Politik- oder Verwaltungsversagen?

Von den Zuständen in der Berliner Erstaufnahmeeinrichtung Lageso, über die Probleme bei der medizinischen Versorgung bis zur Aussetzung der Grenzkontrollen entsteht der Eindruck chaotischer Zustände. Wer trägt dafür die Verantwortung? Haben es die Regierungen im Bund und in den Ländern versäumt, rechtzeitig die Weichen zu stellen oder versagt die Verwaltung? Gibt es überhaupt einen Plan, wie Unterbringung und Integration gelingen kann? Mindrup machte deutlich, dass bereits seit letztem Jahr viele Abgeordnete, die in den Flüchtlingslagern im Libanon vor Ort gewesen sind, vor einer Zuspitzung der Situation in Deutschland gewarnt hätten. Mit dem Gesetzespaket zum Asylrecht habe die Bundesregierung gehandelt.  Löhlein erklärte, dass sich die Verwaltung oft schwer tun würde. Eine gute Idee sei die Registrierung von Flüchtlingen direkt in den Aufnahmeeinrichtungen. Nur hätten die zuständigen Mitarbeiter offensichtlich keine Laptops, die mit der IT-Infrastruktur in der Verwaltung kompatibel sind. Das habe zur Folge, dass die Daten per Hand erneut eingegeben werden müssen. Hinzu käme, dass die Kommunen oft die Rechnungen der Träger von Unterkünften zu spät begleichen würden. Damit geraten die Träger unter wirtschaftlichen Druck.

Gesetzespaket zum Asylrecht

In einem Gesetzespaket zur Asylpolitik hat die Bundesregierung Maßnahmen zur besseren Integration und zur finanziellen Unterstützung der Bundesländer beschlossen. Zum Paket gehören aber auch restriktive Maßnahmen wie die Festlegung sicherer Herkunftsländer und die längere Verweildauer für Asylbewerber in Erstaufnahmeeinrichtungen. Löhlein kritisierte die Restriktionen. Auch wenn jemand aus einem sicheren Herkunftsland kommt, kann er ein Recht auf Asyl haben. Das werde aber erst einmal grundsätzlich in Abrede gestellt. Die längere Verweildauer stehe im Widerspruch zum Ziel der Integration. Die Bundesregierung widerhole hiermit die Fehler aus der Asylpolitik der 90er-Jahre. Mindrup verteidigte das Gesetzespaket. Es sei sinnvoll, die Asylbewerber mit guten Bleibeperspektiven besser zu fördern. Es müsse aber auch klar sein, dass Asylbewerber die nicht politisch verfolgt werden, nicht in Deutschland bleiben können.

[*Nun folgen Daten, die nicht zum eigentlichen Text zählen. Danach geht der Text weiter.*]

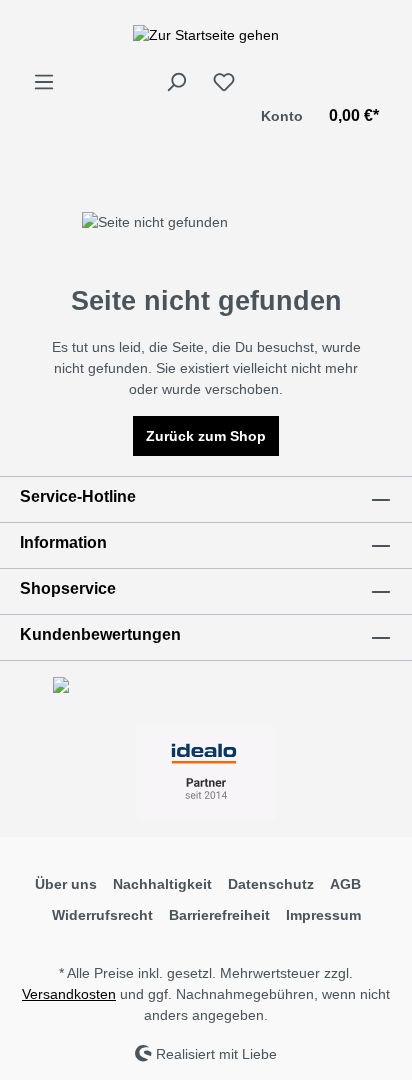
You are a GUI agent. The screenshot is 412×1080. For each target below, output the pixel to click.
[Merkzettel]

Unterbringung und Wohnungsmangel

Die Unterbringung der Flüchtlinge stellt alle Städte und Kommunen vor große Herausforderungen. Besonders schwierig wird es dort, wo der Wohnungsmarkt bereits heute stark unter Druck steht, wie in Berlin. Mindrup schilderte die Entwicklung auf dem Berliner Wohnungsmarkt. Der soziale Wohnungsbau sei vernachlässigt worden. Der Berliner Senat sei lange von einer Schrumpfung der Stadt ausgegangen. Das habe sich aber bereits vor einigen Jahren als Trugschluss herausgestellt. Berlin wachse, und damit verschärfe sich der Wohnungsmangel immer mehr, unabhängig von den Flüchtlingen. Diese würde es auch besonders stark in Regionen ziehen, wo die Chancen auf Arbeit gut sind. Dort sei aber in der Regel auch der Wohnraum knapp. Darum sei es erforderlich, dass Baurecht grundlegend zu reformieren, um moderne Kompaktbauverfahren anwenden zu können, für die es im Ausland zahlreiche Beispiele gebe. In Berlin bestehe das Problem, dass Neubau immer auf Widerstand stoße. Andrea Tschammer warnte davor, die Fehler der Vergangenheit zu widerholen und auf große Neubauprojekte für Flüchtlinge zu setzen, ohne eine Durchmischung mit anderen Bevölkerungsgruppen zu gewährleisten. Das werde gerade in Hamburg in die Tat umgesetzt. Mindrup antwortete, dass die Mischung eine besonders wichtige Rolle spiele.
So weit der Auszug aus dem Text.